2013年から5年間はJ2で戦い、2017年に2位に入りJ1昇格。この年、ジャパネットホールディングスがクラブの全株式を取得。ジャパネットの創業者・髙田明氏が代表取締役社長に就任した。

翌2018年、初挑戦のJ1では最下位。2019年からはJ2での戦いが続く。2020年に3位、2021年に4位に入りJ1復帰目前までこぎつけるも昇格ならず。そして2022年は11位となっている。

2023年は前シーズン途中から指揮を執ったファビオ・カリーレ監督体制2年目。アビスパ福岡からスペイン人FWフアンマ・デルガドが復帰、FC町田ゼルビアからDF岡野洵、清水エスパルスからDFヴァウドらを完全移籍で獲得。加えてFC東京からGK波多野豪、川崎フロンターレからMF宮城天を期限付き移籍で獲得している。

今季は開幕4試合で2分け2敗のスタートも徐々に調子を上げ、第9節にホームでヴァンラーレ甲府に2対1で勝利。第10節は徳島ヴォルティスに4対0、第11節はブラウブリッツ秋田に4対2と、2試合連続4得点のゴールラッシュで勝利し現在3連勝中。勢いに乗っている。

フォーメーションは4-2-3-1。攻守の要所に外国人を配し、第11節のスターティングメンバーはGK 21波多野豪/DF 23米田隼也/4 ヴァウド/25櫛引一紀/3岡野洵/MF 10カイオ・セザール/17秋野央樹/MF 29クレイソン/13加藤大/33笠柳翼/FW 9フアンマ・デルガド

攻撃の中心となるのはここ2試合で3ゴールを挙げており好調のFWフアンマ・デルガド。
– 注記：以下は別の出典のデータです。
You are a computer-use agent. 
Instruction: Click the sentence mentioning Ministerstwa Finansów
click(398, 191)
シュート、ポストプレーなど何でもこなす万能FWを自由にすることは、何としても避けたい。

もちろん1トップだけに気を取られてはいられない。フアンマが作り出したスペースに飛び込んでくるトップ下のMF加藤大も要注意だ。加藤がトップ下に入ることでフアンマのポストプレーがより効果的なものとなり、ここ2試合の大量得点につながっている

加えて強力なのが、MFクレイソンとSB米田隼也のコンビに中盤のカイオ・セザールが絡む左サイドからの攻撃。いわきは右SHと右SBを中心にしっかりと抑え込みたいところだ。
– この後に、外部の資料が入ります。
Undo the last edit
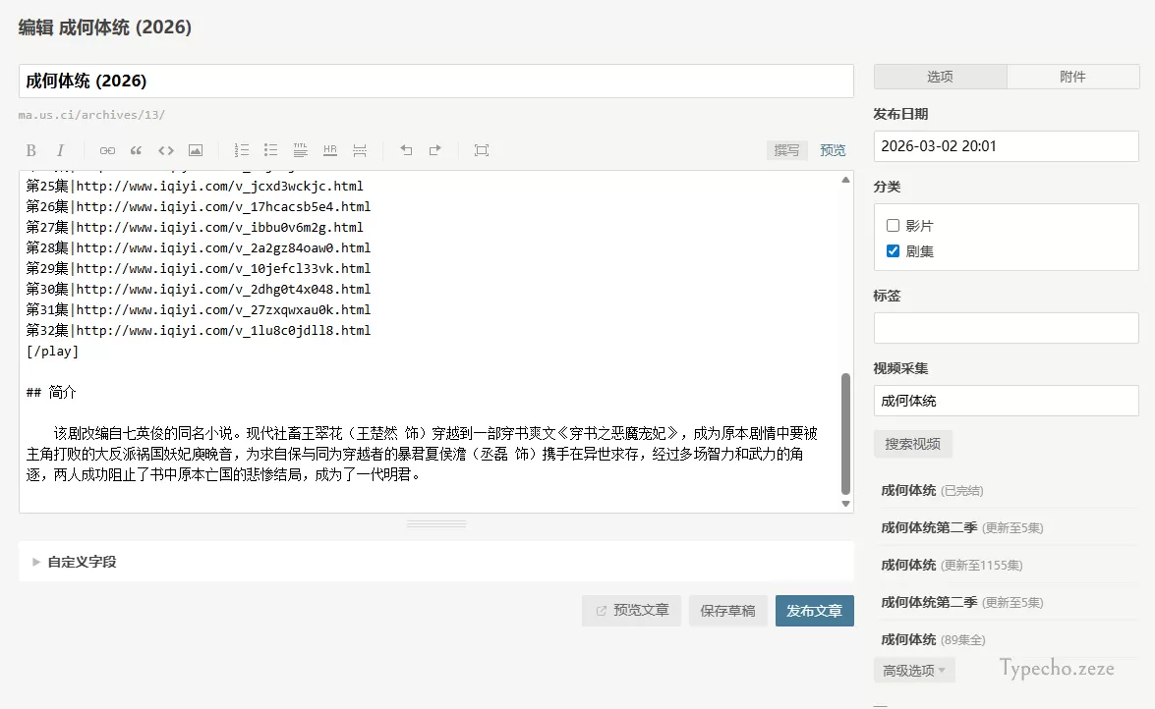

攻撃陣はアグレッシブに仕掛け、積極的にチャンスを作り出していきたい。一人がゴールに迫るだけで終わらず、シュートを防がれても二次攻撃、三次攻撃と畳みかけ、得点につなげたい。

■「自分達でコントロールできることを、しっかりとやっていく」村主博正監督

「前節は栃木SCさんと対戦。結果として彼らのやりたいゲームをさせてしまいました。激しい試合になるのはわかっていましたが、球際の勝負、そして気持ちの部分で、本来もっとやれたはずのゲームでした。ここまでリーグ戦を戦う中、しっかりとできている面もある。その中で、どこか緩みが生まれていたのかもしれないし、甘さがあった。もう一度、気持ちを入れ直したいと思います。

V・ファーレン長崎さんで警戒しているのはやはりFWフアンマ選手。彼が戦術の中心となっており、絶対に抑えなくてはいけません。そして中盤の左にいるMFクレイソン選手もパワーとキープ力があり、キックの精度が素晴らしい。

今は負傷者が多い状況ですが、若い新加入選手達が試合経験を積んで、少しずつ成長してくれているのは明るい材料です。選手をいかにして成長させ、勝ち点を取っていくか。難しいことは百も承知。もちろんプレッシャーもあります。ただし気にしても仕方ない。自分達でコントロールできることを、しっかりとやっていきます。

ここから3試合はJ1経験クラブとの連戦になります。強いチームと本気の試合を戦えることに感謝しています。紛れもない強敵を相手に、選手達が思う存分トライできる状況を作ってあげたい。そして、連休にスタジアムを訪れるファンの皆さんに勇気を与える戦いをしたいと思います」

■待ち受ける強豪との3連戦

混戦続くJ2リーグ。第11節を終えて首位を走るのはFC町田ゼルビア。4月16日の第10節で大分トリニータとの1位2位対決を制したが、22日のヴァンフォーレ甲府戦を0対1で落とし今季2敗目。しかし、2位大分も水戸ホーリーホックに0対1で敗れたことで順位は変わらず。町田が7勝2分け2敗の勝ち点23で首位をキープし、大分が7勝1分け3敗の勝ち点22で追いかける。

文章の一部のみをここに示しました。